If we display the XML instructions from above, we get the following.

Figure 3. Table structure
Image shows graphical illustration of a database table

In SQL, static character strings can be displayed along with the output of the query. We use this SQL feature to merge the selected values from the system tables with the static XML tags that define the structure needed for formatting.

To generate the XML syntax, we use the SQL queries from the first section and add some XML tags like "<TR>" as "fixed text." This change refers only to the selection part of the queries. These XML tags deliver the format information. To highlight the primary keys of each table, we change the background color of these columns by adding "BGCOLOR="#88ff88" ALIGN="LEFT">".

Listing 8. SQL function with XML enhancements
CREATE FUNCTION __return_colnames__(tid INTEGER)
 RETURNING LVARCHAR(30000);

 DEFINE n LVARCHAR(30000);
 DEFINE m LVARCHAR(30000);
 LET n='';
 LET m='';

 FOREACH
   SELECT '<TR><TD PORT="' || TRIM(colname) || 
case
when colno in (
        select part1 from sysindexes i, sysconstraints c
        where i.tabid = tid and i.tabid = c.tabid and c.constrtype = 'P' 
		and c.idxname = i.idxname
        union
        select part2 from sysindexes i, sysconstraints c
        where i.tabid = tid and i.tabid = c.tabid and c.constrtype = 'P' 
		and c.idxname = i.idxname
        union
	...
        select part16 from sysindexes i, sysconstraints c
        where i.tabid = tid and i.tabid = c.tabid and c.constrtype = 'P' 
	and c.idxname = i.idxname
)  then '" BGCOLOR="#88ff88" ALIGN="LEFT">'
else '" BGCOLOR="#82d1f5" ALIGN="LEFT">'
end
|| TRIM(colname) || '</TD></TR>' INTO n 
FROM syscolumns WHERE tabid = tid
   LET m = m || ' ' || n;
 END FOREACH
 RETURN m;
END FUNCTION;

All columns are tagged as row elements of a table. The columns of the primary keys are identified by the constrype 'P' in sysconstraints and are marked with a different color as background.

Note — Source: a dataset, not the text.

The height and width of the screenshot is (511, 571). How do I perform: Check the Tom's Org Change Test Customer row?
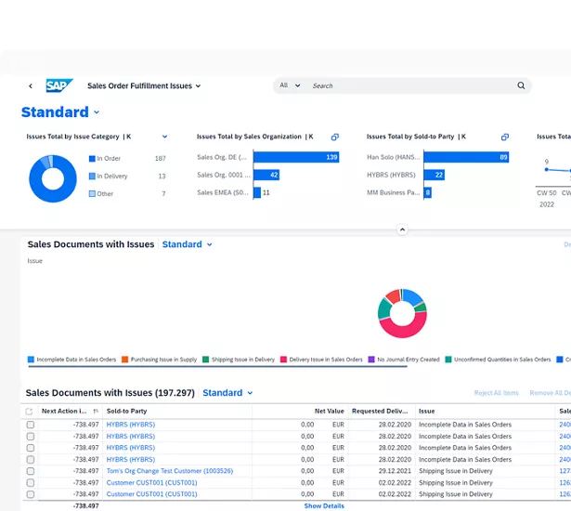(31, 471)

Listing 9. The statement now delivers valid XML code
	<TR><TD PORT="customer_num" BGCOLOR="#88ff88" ALIGN="LEFT">customer_num</TD></TR>
	<TR><TD PORT="fname" BGCOLOR="#82d1f5" ALIGN="LEFT">fname</TD></TR> 
	<TR><TD PORT="lname" BGCOLOR="#82d1f5" ALIGN="LEFT">lname</TD></TR> 
	<TR><TD PORT="company" BGCOLOR="#82d1f5" ALIGN="LEFT">company</TD></TR> 
	<TR><TD PORT="address1" BGCOLOR="#82d1f5" ALIGN="LEFT">address1</TD></TR> 
	<TR><TD PORT="address2" BGCOLOR="#82d1f5" ALIGN="LEFT">address2</TD></TR> 
	<TR><TD PORT="city" BGCOLOR="#82d1f5" ALIGN="LEFT">city</TD></TR> 
	<TR><TD PORT="state" BGCOLOR="#82d1f5" ALIGN="LEFT">state</TD></TR> 
	<TR><TD PORT="zipcode" BGCOLOR="#82d1f5" ALIGN="LEFT">zipcode</TD></TR> 
	<TR><TD PORT="phone" BGCOLOR="#82d1f5" ALIGN="LEFT">phone</TD></TR>

Some format information is still missing, such as font information and the tags for the table (i.e., <TABLE>).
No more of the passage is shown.